▸ **Exercise text**:
******************************
Oh, yeah. Occasionally I have flashbacks to the "hungry" mode, wherein I struggle with a strong desire to "imbibe" of the "strong drink" from the scriptures and I sometimes "regurgitate" a scriptural thought or two like a "burp" or exhalation from something grown stale within me. Yet, occasionally, I will seem to hear faint murmurings of that old "siren song" like "Little Egypt," (Babble-on-the-Great) doing her dance, swaying, singing, "Hey-hey-hey-HEY! Kitchee-kitchee-kitchee…" and crooking her finger, beckoning each passerby.
I realize there are two possible points of view regarding my experiences, how I coped with them and how they affected me:
1. From a psychological viewpoint, it could be that this was a period of mental upheaval and I was having an identity crisis and manifesting symptoms of Complex PTSD and/or bipolar disorder, etc.
2. From a scriptural viewpoint, which can also be divided into two different ways....
A. In a thrillingly scriptural way, I was receiving "fizzy-call" therapy. (Amos 3: 3 RSV) Eventually I was led to understand that the two-edged sword, which swings back and forth, and over, under and around before the gate to the garden, which prevents each individual person from entering into his/her own version of paradise,....is the Word of God, the Son, who is returning in figurative clouds (not clearly or easily seen), because he is fully revealing himself and is exposing himself as all words of any and all languages, including alphabets (the Chaldean-Hebrew Kabbalah is one), mathematical equations, numbers and musical notes, which can be combined in any combination and restructured to mean anything, like "Jabberwacky."
Thus, the Word is revealed, exposed, naked, ergo, coming in symbolic clouds, unclear in meaning. As such, most people should be able to understand that this is Leviathan, the two-edged sword. And he brings a message of love, to give us freedom from the tree. He's coming in flesh, jumping from body to body like the guy in "Quantum Leap," shepherding those who are listening through someone they know or someone they've yet to meet, just as the resurrected Christ appeared to his apostles after his resurrection.
******************************
▸ **Dataset**:

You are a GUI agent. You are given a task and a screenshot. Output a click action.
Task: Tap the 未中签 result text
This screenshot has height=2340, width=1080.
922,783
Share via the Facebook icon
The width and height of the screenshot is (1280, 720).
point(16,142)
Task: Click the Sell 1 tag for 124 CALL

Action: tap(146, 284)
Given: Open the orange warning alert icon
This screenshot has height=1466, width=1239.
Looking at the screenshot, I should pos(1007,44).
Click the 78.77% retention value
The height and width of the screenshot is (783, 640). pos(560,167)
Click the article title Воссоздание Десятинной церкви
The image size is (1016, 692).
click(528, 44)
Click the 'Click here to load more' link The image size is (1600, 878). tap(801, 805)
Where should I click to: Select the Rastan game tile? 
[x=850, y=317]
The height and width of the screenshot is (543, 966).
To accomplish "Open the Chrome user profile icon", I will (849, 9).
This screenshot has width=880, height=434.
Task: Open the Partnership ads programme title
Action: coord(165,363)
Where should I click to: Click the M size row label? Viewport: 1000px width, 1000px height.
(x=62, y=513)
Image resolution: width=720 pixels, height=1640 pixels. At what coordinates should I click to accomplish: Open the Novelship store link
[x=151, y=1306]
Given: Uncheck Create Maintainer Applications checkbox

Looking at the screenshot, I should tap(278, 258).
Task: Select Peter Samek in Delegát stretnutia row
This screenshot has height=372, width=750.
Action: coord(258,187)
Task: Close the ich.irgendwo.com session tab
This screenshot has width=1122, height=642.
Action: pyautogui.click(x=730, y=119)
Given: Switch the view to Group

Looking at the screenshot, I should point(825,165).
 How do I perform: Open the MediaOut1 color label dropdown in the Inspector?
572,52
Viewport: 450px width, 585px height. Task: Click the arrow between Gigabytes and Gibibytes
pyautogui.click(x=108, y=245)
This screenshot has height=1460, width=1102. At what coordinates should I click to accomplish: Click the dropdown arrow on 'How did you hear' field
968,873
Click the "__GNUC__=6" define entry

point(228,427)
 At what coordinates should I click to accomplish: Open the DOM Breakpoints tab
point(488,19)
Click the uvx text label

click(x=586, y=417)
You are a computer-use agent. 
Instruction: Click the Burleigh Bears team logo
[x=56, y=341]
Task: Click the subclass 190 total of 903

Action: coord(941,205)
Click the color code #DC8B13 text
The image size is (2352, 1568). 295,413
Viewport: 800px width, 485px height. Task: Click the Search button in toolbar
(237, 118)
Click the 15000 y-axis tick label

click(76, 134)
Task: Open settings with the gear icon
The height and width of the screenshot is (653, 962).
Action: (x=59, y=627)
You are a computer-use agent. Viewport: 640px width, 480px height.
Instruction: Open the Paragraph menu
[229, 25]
******************************
▸ **Activity list**:
A – In the passage on scriptural and psychological viewpoints, what are the two possible points of view on the writer's experiences?
B – Retype the passage on scriptural and psychological viewpoints, everything from "I realize there" down to "two different ways....".
C – Write what comes next in the passage on scriptural and psychological viewpoints, starting after its last sentence.

▸ **Task responses**:
A – A psychological viewpoint and a scriptural viewpoint.

B –
I realize there are two possible points of view regarding my experiences, how I coped with them and how they affected me:
1. From a psychological viewpoint, it could be that this was a period of mental upheaval and I was having an identity crisis and manifesting symptoms of Complex PTSD and/or bipolar disorder, etc.
2. From a scriptural viewpoint, which can also be divided into two different ways....

C –
"Jesus Incognito," the Word and Son of God is here. There is no brighter, purer or truer light than "Son-light." He is also revealed now as Leviathan, the "watt-er" monster, which only the most high God can control. And he has become "rivers of living watt-er," and pure "son-light."
The purpose of the manner in which he has arrived? (Isaiah 55: 9, 11)
B. In a bad way, that the experiences were demonic in origin and I'm merely "hell-bent for election." Your individual points of view are yours to choose. I'm not here to judge.
As for me, I have peace of mind now and I know that I would not have been able to overcome both my need for "Stepford-ville" and my addiction to the scriptures without the series of events and occurrences I’ve described here for you, nor could I have accomplished all of this alone. My conclusion is that the genuine bottom line for me is threefold:
1. Just because you find a lot of “fertilizer” (bullshit a/k/a meadow muffins) under a “tree” doesn’t mean that you’ve been given a horse to ride.
2. There's an old tale about a farmer who catches his young son out behind the barn smoking a cigar. The farmer gets a whole box of cigars and gives them to his son and says, "Now smoke every last one of them." The boy gets sick as a dog from smoking, and swears off smoking forever.
3. The truth set me free and I was able to put down that "two-edged sword" (too-wedgied words) and enter into the reality of my life, hopefully sans disparaging judgmental people.